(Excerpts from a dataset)
++++++++++
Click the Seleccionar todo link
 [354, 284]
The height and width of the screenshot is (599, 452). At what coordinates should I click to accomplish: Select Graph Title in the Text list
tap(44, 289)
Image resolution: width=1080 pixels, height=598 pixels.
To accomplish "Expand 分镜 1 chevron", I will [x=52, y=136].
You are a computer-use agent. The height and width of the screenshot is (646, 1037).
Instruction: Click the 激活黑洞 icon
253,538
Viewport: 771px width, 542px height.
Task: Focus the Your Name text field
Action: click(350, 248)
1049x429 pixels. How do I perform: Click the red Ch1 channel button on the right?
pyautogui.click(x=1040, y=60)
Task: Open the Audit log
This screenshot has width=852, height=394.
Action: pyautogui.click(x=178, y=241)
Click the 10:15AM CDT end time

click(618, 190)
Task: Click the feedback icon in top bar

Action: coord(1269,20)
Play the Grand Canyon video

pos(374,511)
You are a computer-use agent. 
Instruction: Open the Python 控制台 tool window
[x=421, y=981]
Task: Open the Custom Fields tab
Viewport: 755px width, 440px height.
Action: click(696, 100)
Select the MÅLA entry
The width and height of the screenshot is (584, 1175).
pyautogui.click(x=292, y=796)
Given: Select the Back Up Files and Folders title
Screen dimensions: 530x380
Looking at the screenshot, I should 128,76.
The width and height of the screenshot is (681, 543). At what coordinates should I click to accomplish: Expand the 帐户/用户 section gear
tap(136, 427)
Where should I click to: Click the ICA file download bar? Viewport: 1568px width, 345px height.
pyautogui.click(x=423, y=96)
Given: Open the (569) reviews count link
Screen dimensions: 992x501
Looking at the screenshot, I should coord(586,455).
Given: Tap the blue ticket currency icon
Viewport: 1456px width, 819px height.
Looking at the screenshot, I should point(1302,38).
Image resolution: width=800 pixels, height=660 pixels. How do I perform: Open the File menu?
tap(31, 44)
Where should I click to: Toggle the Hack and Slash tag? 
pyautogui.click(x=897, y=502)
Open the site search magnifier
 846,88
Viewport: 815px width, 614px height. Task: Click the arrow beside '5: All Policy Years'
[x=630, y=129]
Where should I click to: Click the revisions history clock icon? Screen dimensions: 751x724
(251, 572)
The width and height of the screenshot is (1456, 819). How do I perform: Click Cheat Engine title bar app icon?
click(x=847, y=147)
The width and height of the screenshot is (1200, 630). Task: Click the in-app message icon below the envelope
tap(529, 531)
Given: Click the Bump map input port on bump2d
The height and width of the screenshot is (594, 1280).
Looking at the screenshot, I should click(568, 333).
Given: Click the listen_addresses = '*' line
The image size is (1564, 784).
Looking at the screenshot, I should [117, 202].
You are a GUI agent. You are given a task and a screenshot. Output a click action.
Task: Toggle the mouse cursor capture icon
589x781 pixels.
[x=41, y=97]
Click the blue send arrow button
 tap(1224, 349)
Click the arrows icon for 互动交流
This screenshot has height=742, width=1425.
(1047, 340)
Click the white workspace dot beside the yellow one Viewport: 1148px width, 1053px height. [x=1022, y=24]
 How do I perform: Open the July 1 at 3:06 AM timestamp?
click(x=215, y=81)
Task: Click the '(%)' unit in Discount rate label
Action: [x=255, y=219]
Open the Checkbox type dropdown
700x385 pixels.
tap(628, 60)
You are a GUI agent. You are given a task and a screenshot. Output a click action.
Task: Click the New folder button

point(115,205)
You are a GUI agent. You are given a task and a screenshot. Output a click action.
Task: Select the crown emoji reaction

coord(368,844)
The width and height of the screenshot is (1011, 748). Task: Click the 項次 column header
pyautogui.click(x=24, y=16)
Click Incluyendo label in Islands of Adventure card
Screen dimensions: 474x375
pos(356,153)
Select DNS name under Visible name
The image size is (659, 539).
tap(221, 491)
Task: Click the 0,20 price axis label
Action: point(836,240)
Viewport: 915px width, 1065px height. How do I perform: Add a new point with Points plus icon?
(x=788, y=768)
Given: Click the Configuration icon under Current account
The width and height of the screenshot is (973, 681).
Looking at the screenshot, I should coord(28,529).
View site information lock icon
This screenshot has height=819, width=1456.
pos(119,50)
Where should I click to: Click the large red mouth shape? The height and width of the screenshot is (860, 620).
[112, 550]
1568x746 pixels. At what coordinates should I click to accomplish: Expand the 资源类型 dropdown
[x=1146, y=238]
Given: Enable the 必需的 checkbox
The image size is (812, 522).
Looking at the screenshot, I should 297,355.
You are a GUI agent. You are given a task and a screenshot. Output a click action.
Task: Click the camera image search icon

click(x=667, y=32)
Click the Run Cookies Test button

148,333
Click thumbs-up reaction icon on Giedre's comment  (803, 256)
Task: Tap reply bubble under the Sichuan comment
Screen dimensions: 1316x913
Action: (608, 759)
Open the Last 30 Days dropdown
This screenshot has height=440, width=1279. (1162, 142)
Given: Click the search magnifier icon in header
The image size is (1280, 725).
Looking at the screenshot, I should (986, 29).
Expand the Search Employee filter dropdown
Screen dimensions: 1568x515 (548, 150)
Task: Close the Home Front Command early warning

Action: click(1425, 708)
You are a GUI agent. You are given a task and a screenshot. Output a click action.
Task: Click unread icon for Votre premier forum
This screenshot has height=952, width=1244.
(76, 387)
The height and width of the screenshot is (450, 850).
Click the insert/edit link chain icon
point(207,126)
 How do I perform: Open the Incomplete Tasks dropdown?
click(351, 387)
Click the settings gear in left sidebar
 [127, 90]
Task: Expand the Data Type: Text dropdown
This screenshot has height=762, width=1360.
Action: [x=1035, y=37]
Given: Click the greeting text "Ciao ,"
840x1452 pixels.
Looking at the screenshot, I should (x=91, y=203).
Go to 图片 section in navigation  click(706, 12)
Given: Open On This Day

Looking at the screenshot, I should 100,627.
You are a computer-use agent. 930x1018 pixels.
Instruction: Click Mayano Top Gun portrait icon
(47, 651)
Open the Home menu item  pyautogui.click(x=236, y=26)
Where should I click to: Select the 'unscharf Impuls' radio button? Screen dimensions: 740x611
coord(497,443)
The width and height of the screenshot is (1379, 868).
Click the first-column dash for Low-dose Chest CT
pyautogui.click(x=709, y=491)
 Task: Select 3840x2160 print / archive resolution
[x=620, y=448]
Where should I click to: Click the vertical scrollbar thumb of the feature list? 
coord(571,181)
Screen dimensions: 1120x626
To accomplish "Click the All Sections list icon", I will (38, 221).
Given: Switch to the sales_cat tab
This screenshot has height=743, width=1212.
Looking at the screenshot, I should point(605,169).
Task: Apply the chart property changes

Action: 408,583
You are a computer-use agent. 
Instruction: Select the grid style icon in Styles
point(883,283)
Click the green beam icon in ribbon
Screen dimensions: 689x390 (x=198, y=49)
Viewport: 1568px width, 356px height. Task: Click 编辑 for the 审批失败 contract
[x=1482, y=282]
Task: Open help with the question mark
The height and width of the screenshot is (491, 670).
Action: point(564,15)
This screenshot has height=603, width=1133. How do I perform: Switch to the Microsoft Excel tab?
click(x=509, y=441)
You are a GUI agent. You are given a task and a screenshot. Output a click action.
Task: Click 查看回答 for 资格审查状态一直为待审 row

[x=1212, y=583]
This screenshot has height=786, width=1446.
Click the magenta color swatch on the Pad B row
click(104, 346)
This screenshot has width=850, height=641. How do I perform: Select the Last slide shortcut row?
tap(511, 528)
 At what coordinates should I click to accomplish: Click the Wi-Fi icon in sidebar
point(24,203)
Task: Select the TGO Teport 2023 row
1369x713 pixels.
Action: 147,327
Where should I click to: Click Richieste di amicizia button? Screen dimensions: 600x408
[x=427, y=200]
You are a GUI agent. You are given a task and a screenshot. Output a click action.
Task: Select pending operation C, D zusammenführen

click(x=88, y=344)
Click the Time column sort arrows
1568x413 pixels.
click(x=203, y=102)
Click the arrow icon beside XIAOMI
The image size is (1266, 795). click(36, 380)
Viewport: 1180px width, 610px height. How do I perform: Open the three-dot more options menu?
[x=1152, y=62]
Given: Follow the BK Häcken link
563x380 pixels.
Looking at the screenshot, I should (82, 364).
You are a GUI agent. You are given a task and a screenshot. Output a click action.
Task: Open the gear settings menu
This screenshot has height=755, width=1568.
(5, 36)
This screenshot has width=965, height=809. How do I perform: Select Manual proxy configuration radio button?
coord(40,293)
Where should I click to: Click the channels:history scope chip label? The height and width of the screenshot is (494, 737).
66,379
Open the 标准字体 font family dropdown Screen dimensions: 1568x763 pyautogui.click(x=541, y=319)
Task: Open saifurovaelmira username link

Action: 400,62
++++++++++
**The problem**
Copy out all lines above that include the string "under".

**Written response**
Select DNS name under Visible name
Given: Click the Configuration icon under Current account
Task: Tap reply bubble under the Sichuan comment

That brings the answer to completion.